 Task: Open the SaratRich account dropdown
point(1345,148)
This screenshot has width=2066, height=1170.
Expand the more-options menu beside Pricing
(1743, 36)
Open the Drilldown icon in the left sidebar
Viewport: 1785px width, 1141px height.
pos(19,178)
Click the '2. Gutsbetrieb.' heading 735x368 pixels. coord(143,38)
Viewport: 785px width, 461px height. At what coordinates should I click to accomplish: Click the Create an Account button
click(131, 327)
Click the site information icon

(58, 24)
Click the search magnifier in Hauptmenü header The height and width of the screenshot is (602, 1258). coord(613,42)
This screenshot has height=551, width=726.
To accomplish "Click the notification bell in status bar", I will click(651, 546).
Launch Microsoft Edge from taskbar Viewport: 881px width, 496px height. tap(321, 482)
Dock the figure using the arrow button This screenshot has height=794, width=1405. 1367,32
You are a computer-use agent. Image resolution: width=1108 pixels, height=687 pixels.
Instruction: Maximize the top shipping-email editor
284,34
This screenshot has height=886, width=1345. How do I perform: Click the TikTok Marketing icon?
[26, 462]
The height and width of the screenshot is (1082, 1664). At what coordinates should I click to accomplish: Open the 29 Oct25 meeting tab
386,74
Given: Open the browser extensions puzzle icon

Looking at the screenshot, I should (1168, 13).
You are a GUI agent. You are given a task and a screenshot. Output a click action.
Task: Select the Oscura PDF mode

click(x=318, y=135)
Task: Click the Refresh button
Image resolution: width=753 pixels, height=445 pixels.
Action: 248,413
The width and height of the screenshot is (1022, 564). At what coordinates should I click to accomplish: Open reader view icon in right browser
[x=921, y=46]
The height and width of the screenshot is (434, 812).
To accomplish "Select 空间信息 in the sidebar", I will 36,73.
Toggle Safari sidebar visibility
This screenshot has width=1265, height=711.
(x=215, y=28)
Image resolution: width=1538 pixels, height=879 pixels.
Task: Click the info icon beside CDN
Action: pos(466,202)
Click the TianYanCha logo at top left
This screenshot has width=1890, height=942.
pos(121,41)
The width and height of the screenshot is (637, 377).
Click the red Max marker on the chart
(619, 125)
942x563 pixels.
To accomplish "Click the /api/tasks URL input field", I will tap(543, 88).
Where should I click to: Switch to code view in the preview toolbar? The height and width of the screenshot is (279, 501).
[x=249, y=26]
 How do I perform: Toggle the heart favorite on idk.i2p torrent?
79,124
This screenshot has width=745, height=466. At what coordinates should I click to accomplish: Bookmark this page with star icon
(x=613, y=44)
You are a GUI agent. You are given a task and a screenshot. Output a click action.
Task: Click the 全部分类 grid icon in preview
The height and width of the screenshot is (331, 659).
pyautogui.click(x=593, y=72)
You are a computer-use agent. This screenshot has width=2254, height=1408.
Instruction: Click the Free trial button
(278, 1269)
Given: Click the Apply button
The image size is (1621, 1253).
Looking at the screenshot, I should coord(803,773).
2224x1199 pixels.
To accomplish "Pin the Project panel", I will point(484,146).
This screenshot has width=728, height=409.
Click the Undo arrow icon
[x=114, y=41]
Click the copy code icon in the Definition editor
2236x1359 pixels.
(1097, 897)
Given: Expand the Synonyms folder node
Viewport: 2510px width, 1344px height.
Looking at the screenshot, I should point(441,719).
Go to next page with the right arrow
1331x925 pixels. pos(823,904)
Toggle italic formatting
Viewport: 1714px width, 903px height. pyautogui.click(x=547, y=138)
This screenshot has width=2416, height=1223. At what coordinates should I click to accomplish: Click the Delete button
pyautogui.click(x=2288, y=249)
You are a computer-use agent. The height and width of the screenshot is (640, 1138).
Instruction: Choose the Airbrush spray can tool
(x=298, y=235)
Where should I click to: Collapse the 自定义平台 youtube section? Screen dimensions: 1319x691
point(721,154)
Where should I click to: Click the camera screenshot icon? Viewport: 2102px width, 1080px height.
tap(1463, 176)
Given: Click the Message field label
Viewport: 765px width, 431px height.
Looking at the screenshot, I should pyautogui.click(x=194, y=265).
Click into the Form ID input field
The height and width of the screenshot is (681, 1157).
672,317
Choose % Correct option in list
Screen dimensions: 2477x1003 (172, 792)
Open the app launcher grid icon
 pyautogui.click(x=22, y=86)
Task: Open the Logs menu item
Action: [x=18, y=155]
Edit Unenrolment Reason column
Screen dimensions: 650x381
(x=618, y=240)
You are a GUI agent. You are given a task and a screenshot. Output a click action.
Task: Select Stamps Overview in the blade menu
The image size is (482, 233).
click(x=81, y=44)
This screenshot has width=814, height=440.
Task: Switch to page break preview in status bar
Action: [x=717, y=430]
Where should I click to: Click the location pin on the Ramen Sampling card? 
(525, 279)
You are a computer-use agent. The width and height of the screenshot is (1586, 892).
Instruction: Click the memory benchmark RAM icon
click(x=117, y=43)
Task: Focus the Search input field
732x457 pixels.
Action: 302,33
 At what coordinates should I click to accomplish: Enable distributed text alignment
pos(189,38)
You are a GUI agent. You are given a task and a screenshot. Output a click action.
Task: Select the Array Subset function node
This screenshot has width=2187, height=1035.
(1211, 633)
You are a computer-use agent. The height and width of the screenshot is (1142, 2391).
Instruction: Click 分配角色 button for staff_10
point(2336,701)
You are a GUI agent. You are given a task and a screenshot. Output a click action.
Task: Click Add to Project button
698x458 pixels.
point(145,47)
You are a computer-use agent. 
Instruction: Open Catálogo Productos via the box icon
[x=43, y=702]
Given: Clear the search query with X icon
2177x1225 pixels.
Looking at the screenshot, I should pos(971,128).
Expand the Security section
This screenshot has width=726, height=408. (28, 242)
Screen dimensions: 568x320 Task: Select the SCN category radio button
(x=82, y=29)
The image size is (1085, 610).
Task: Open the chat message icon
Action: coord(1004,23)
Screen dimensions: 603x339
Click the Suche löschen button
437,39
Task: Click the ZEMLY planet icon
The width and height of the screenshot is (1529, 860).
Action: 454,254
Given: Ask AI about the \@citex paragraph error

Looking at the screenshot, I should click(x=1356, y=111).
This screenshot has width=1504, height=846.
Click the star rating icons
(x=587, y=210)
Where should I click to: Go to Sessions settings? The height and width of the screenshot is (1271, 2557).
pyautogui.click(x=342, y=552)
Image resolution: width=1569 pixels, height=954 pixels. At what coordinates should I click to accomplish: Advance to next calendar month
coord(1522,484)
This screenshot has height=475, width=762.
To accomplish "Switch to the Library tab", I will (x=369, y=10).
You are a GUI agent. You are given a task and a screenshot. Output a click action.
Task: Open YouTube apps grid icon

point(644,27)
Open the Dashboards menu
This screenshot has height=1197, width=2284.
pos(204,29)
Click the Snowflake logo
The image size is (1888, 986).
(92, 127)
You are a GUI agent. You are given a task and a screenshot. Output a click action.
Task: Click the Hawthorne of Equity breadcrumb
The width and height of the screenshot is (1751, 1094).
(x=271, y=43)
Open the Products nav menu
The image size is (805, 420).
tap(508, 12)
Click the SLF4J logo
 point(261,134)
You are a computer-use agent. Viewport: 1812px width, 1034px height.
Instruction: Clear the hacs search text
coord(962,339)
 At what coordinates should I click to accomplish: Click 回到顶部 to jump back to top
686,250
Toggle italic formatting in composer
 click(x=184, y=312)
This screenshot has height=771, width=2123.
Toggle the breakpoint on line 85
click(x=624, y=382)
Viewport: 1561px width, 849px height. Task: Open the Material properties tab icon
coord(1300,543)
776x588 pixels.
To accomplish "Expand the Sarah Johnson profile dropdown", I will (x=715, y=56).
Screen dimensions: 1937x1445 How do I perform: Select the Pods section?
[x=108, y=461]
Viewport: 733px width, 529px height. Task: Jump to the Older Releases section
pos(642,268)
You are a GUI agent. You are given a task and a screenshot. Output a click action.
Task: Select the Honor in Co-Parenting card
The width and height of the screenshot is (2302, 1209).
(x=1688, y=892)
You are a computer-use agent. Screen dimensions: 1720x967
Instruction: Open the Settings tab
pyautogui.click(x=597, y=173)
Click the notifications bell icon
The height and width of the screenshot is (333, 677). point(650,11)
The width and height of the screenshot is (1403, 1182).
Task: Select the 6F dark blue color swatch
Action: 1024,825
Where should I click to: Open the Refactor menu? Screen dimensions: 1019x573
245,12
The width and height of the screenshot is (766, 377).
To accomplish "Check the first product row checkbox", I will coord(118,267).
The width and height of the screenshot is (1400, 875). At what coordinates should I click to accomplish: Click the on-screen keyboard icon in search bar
■ ■ ■
WHAT TO WORK ON - Of the entries above, transcribe exactly those lines that fall between the line containing "Dock the figure" and the line containing "Given: Click the Apply button", together with those two lines.

WRITTEN RESPONSE -
Dock the figure using the arrow button This screenshot has height=794, width=1405. 1367,32
You are a computer-use agent. Image resolution: width=1108 pixels, height=687 pixels.
Instruction: Maximize the top shipping-email editor
284,34
This screenshot has height=886, width=1345. How do I perform: Click the TikTok Marketing icon?
[26, 462]
The height and width of the screenshot is (1082, 1664). At what coordinates should I click to accomplish: Open the 29 Oct25 meeting tab
386,74
Given: Open the browser extensions puzzle icon

Looking at the screenshot, I should (1168, 13).
You are a GUI agent. You are given a task and a screenshot. Output a click action.
Task: Select the Oscura PDF mode

click(x=318, y=135)
Task: Click the Refresh button
Image resolution: width=753 pixels, height=445 pixels.
Action: 248,413
The width and height of the screenshot is (1022, 564). At what coordinates should I click to accomplish: Open reader view icon in right browser
[x=921, y=46]
The height and width of the screenshot is (434, 812).
To accomplish "Select 空间信息 in the sidebar", I will 36,73.
Toggle Safari sidebar visibility
This screenshot has width=1265, height=711.
(x=215, y=28)
Image resolution: width=1538 pixels, height=879 pixels.
Task: Click the info icon beside CDN
Action: pos(466,202)
Click the TianYanCha logo at top left
This screenshot has width=1890, height=942.
pos(121,41)
The width and height of the screenshot is (637, 377).
Click the red Max marker on the chart
(619, 125)
942x563 pixels.
To accomplish "Click the /api/tasks URL input field", I will tap(543, 88).
Where should I click to: Switch to code view in the preview toolbar? The height and width of the screenshot is (279, 501).
[x=249, y=26]
 How do I perform: Toggle the heart favorite on idk.i2p torrent?
79,124
This screenshot has width=745, height=466. At what coordinates should I click to accomplish: Bookmark this page with star icon
(x=613, y=44)
You are a GUI agent. You are given a task and a screenshot. Output a click action.
Task: Click the 全部分类 grid icon in preview
The height and width of the screenshot is (331, 659).
pyautogui.click(x=593, y=72)
You are a computer-use agent. This screenshot has width=2254, height=1408.
Instruction: Click the Free trial button
(278, 1269)
Given: Click the Apply button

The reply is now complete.